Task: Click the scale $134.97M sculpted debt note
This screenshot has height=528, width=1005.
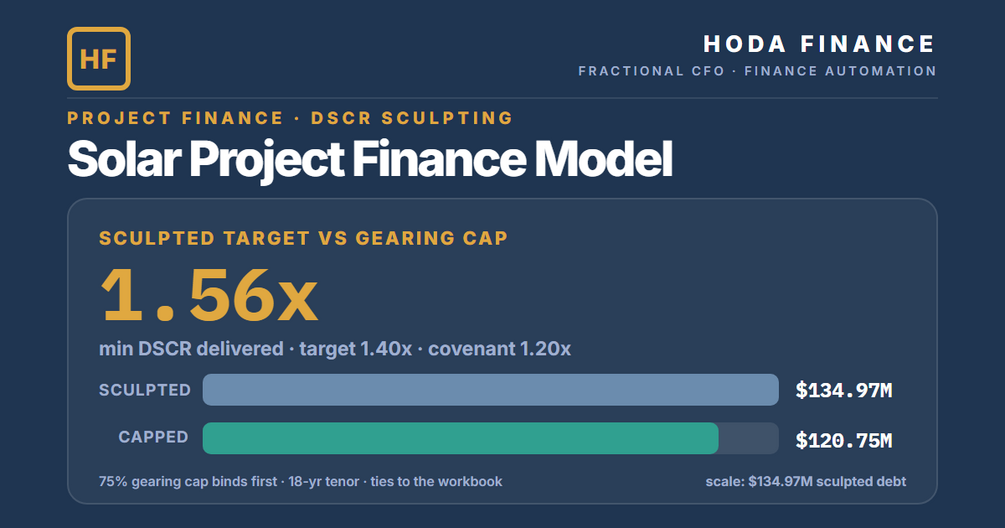Action: (806, 481)
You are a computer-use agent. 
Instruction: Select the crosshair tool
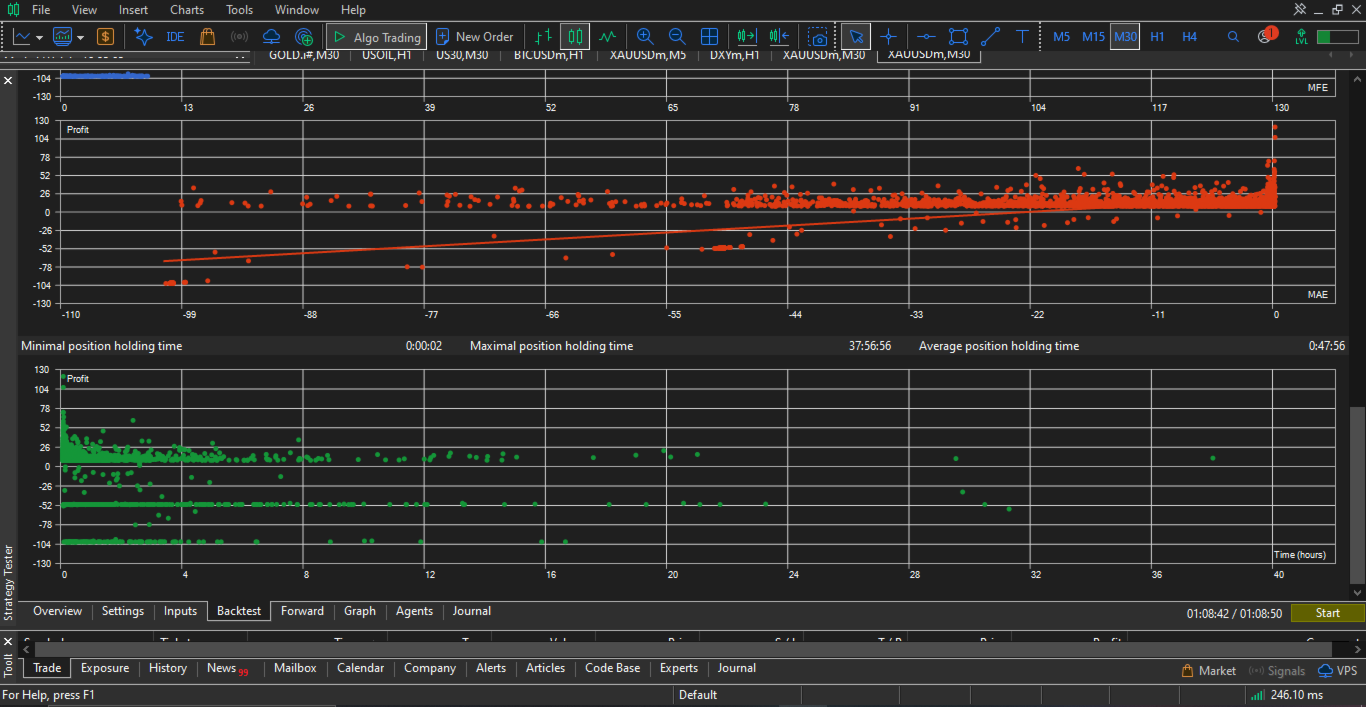click(x=888, y=37)
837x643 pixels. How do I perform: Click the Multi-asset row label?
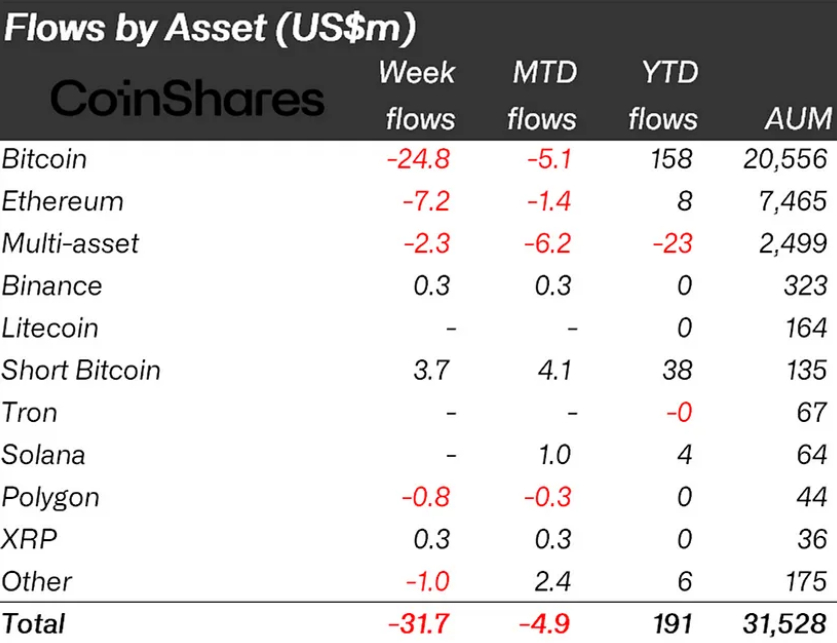tap(70, 243)
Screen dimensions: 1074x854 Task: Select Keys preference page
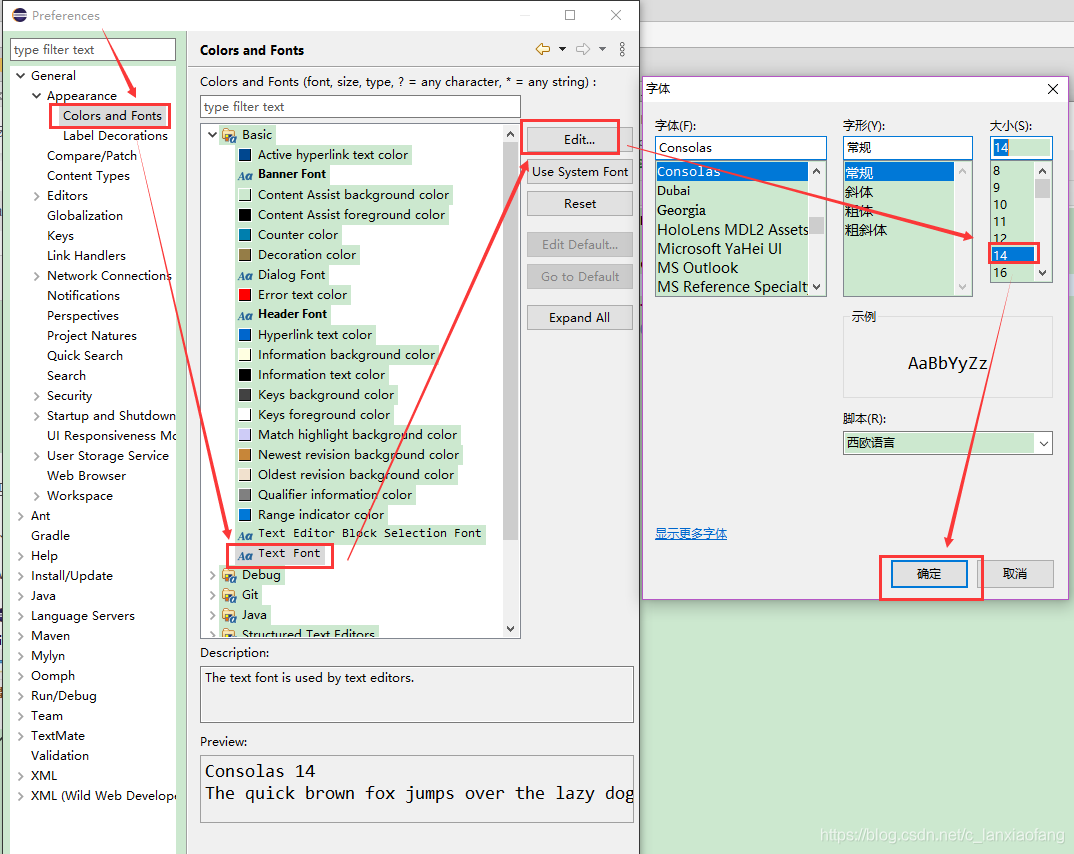pyautogui.click(x=60, y=236)
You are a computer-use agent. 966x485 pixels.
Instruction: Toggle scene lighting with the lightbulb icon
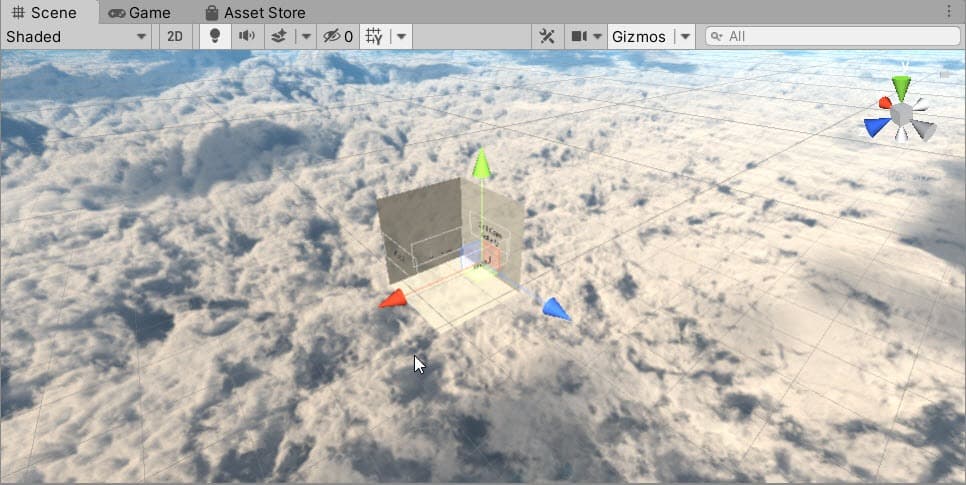(214, 36)
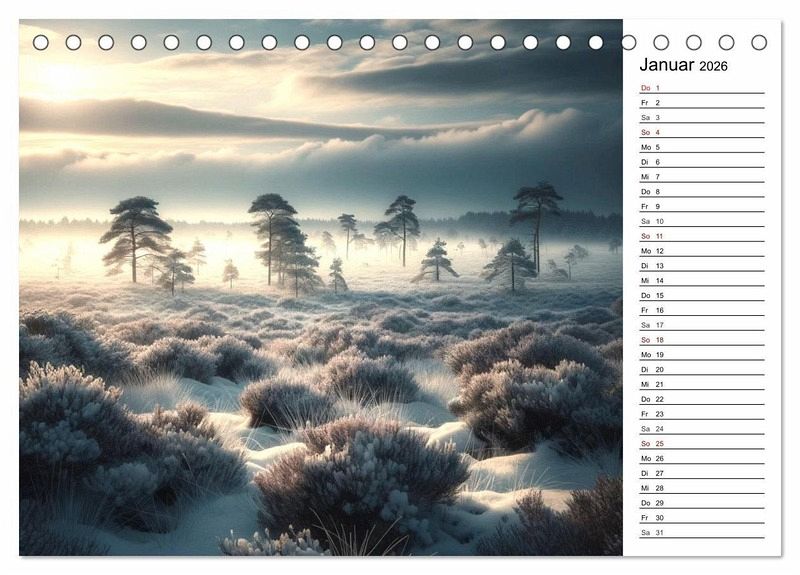
Task: Click the last binding hole at far right
Action: (759, 42)
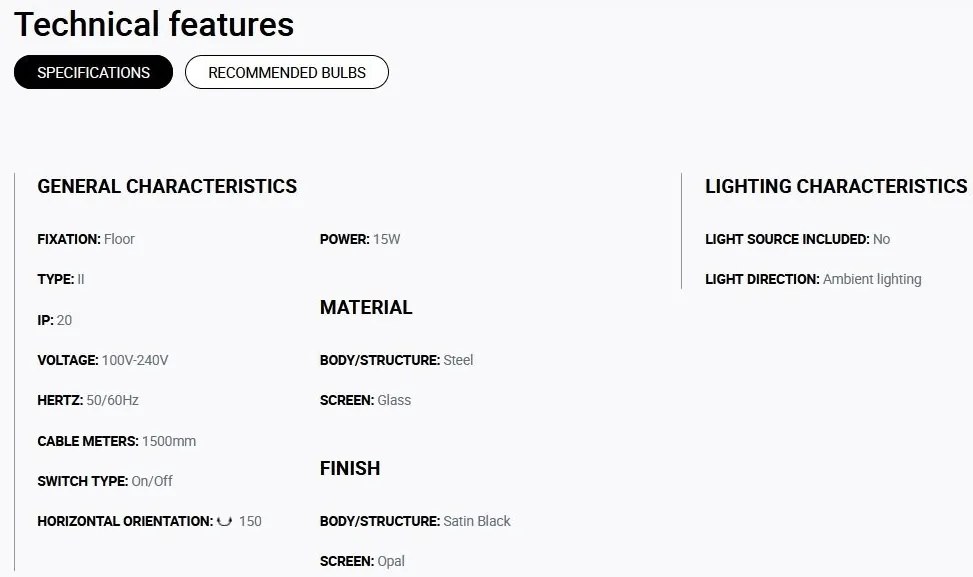The image size is (973, 577).
Task: Click the Screen Opal finish entry
Action: click(362, 561)
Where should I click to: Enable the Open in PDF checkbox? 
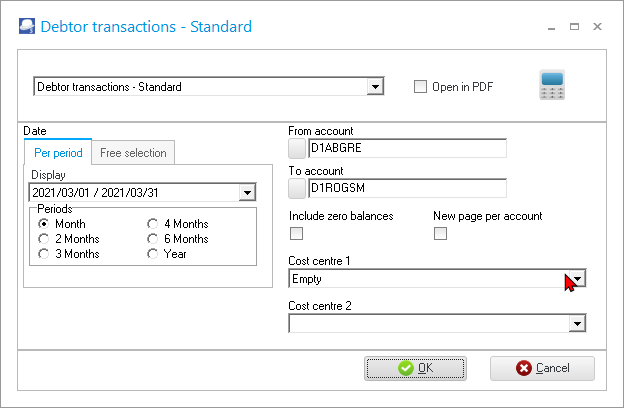[421, 87]
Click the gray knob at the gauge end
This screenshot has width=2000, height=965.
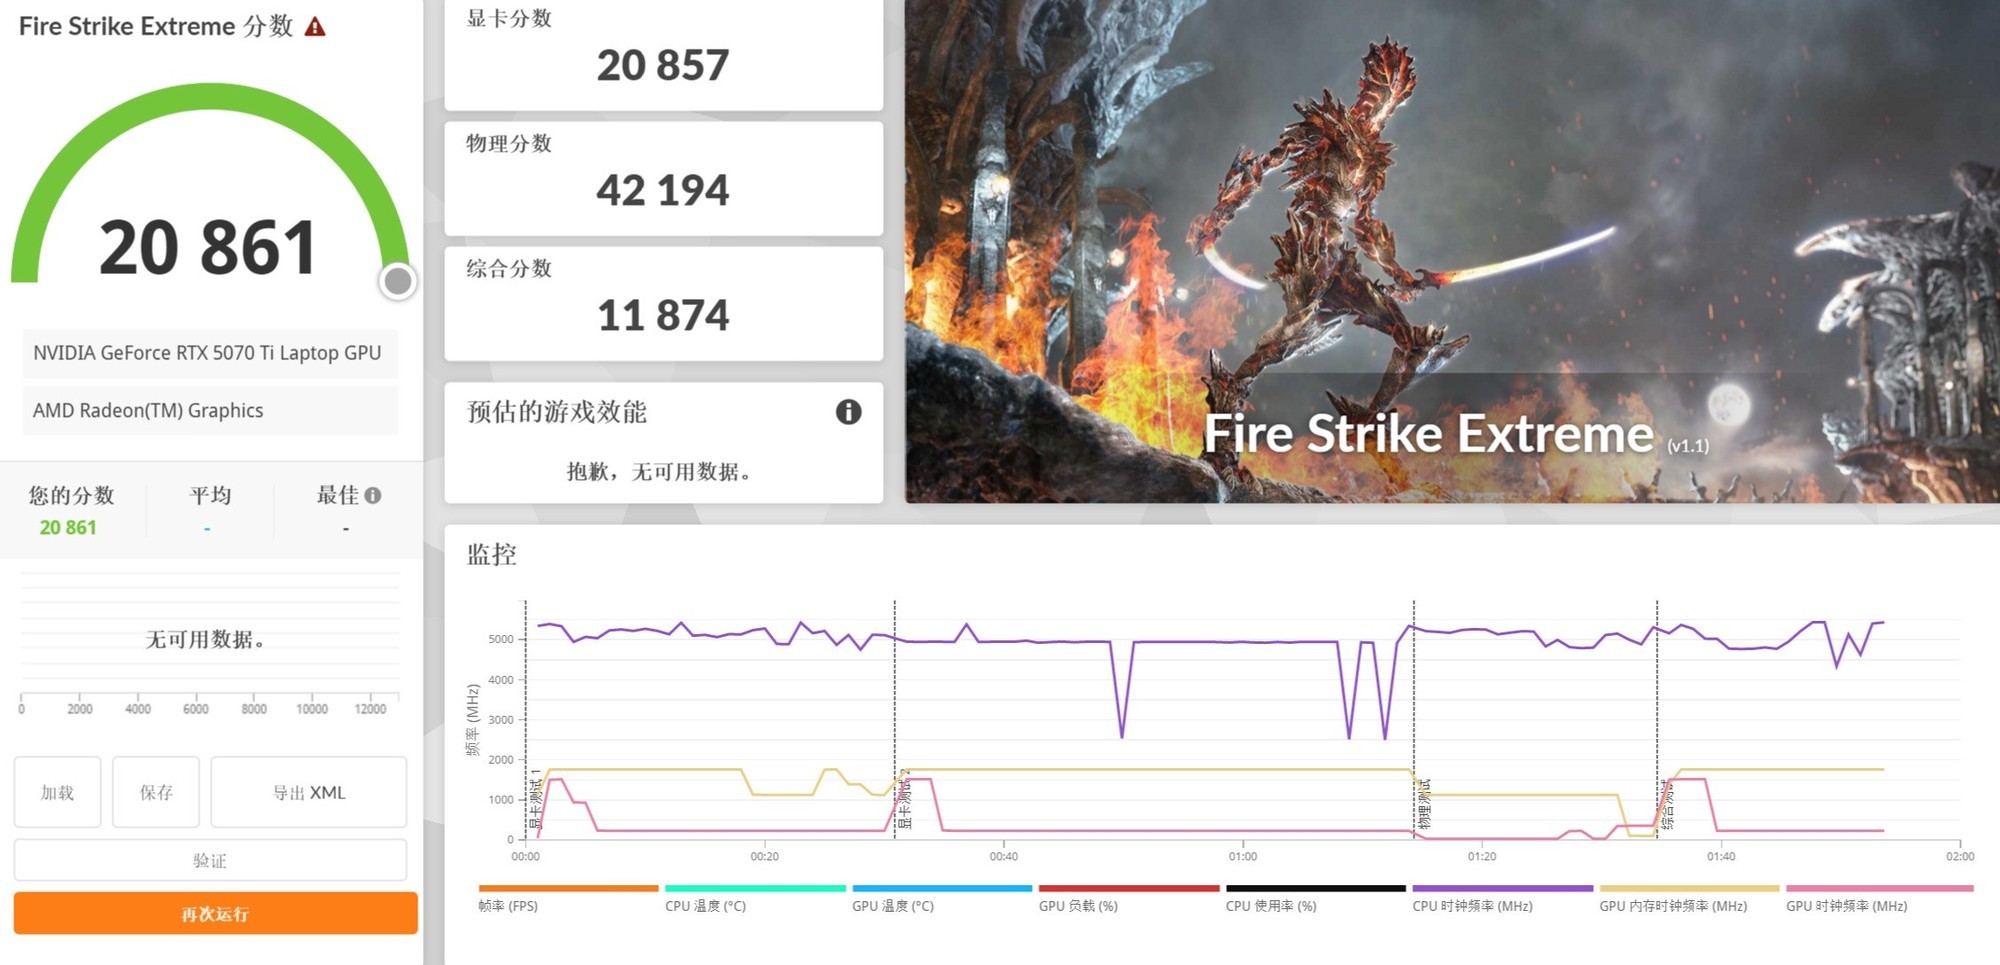pos(398,282)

########################################

◆ Exercise aim
Retype exactly the lines from the line containing "Where should I" through the end of the entries above, including both ends, and leave every picture out.

◆ Result for this task
Where should I click to: Enable the Open in PDF checkbox? 
[421, 87]
Click the gray knob at the gauge end
This screenshot has width=2000, height=965.
pos(398,282)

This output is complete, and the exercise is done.